Prompt: Reproduce the entries so that every line matches the original exactly.

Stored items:
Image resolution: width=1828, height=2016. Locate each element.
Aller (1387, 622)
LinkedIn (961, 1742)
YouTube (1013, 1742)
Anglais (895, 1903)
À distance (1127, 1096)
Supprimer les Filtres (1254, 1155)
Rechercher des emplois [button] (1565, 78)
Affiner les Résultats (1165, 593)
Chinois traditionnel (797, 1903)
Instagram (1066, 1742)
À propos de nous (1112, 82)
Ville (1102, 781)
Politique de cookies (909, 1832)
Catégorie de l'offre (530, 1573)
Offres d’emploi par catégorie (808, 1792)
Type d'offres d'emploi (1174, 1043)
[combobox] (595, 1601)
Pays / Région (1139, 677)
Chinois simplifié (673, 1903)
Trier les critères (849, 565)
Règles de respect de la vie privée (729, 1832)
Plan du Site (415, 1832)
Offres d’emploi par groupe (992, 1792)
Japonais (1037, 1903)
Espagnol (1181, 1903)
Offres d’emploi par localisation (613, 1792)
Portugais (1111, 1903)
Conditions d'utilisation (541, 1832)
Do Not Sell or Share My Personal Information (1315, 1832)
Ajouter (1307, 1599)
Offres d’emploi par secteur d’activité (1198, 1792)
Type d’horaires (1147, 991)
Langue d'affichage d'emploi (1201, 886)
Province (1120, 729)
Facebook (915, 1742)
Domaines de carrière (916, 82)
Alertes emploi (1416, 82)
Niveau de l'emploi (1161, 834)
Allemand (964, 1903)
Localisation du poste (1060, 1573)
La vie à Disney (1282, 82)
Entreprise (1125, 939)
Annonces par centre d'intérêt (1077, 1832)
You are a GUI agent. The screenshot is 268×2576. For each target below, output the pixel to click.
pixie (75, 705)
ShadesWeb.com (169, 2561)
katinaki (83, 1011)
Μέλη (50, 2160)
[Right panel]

Solution below:
Image resolution: width=1828, height=2016. Locate each element.
Aller (1387, 622)
LinkedIn (961, 1742)
YouTube (1013, 1742)
Anglais (895, 1903)
À distance (1127, 1096)
Supprimer les Filtres (1254, 1155)
Rechercher des emplois [button] (1565, 78)
Affiner les Résultats (1165, 593)
Chinois traditionnel (797, 1903)
Instagram (1066, 1742)
À propos de nous (1112, 82)
Ville (1102, 781)
Politique de cookies (909, 1832)
Catégorie de l'offre (530, 1573)
Offres d’emploi par catégorie (808, 1792)
Type d'offres d'emploi (1174, 1043)
[combobox] (595, 1601)
Pays / Région (1139, 677)
Chinois simplifié (673, 1903)
Trier les critères (849, 565)
Règles de respect de la vie privée (729, 1832)
Plan du Site (415, 1832)
Offres d’emploi par groupe (992, 1792)
Japonais (1037, 1903)
Espagnol (1181, 1903)
Offres d’emploi par localisation (613, 1792)
Portugais (1111, 1903)
Conditions d'utilisation (541, 1832)
Do Not Sell or Share My Personal Information (1315, 1832)
Ajouter (1307, 1599)
Offres d’emploi par secteur d’activité (1198, 1792)
Type d’horaires (1147, 991)
Langue d'affichage d'emploi (1201, 886)
Province (1120, 729)
Facebook (915, 1742)
Domaines de carrière (916, 82)
Alertes emploi (1416, 82)
Niveau de l'emploi (1161, 834)
Allemand (964, 1903)
Localisation du poste (1060, 1573)
La vie à Disney (1282, 82)
Entreprise (1125, 939)
Annonces par centre d'intérêt (1077, 1832)
You are a GUI agent. The screenshot is 268×2576. For each target below, output the pixel to click.
pixie (75, 705)
ShadesWeb.com (169, 2561)
katinaki (83, 1011)
Μέλη (50, 2160)
[Right panel]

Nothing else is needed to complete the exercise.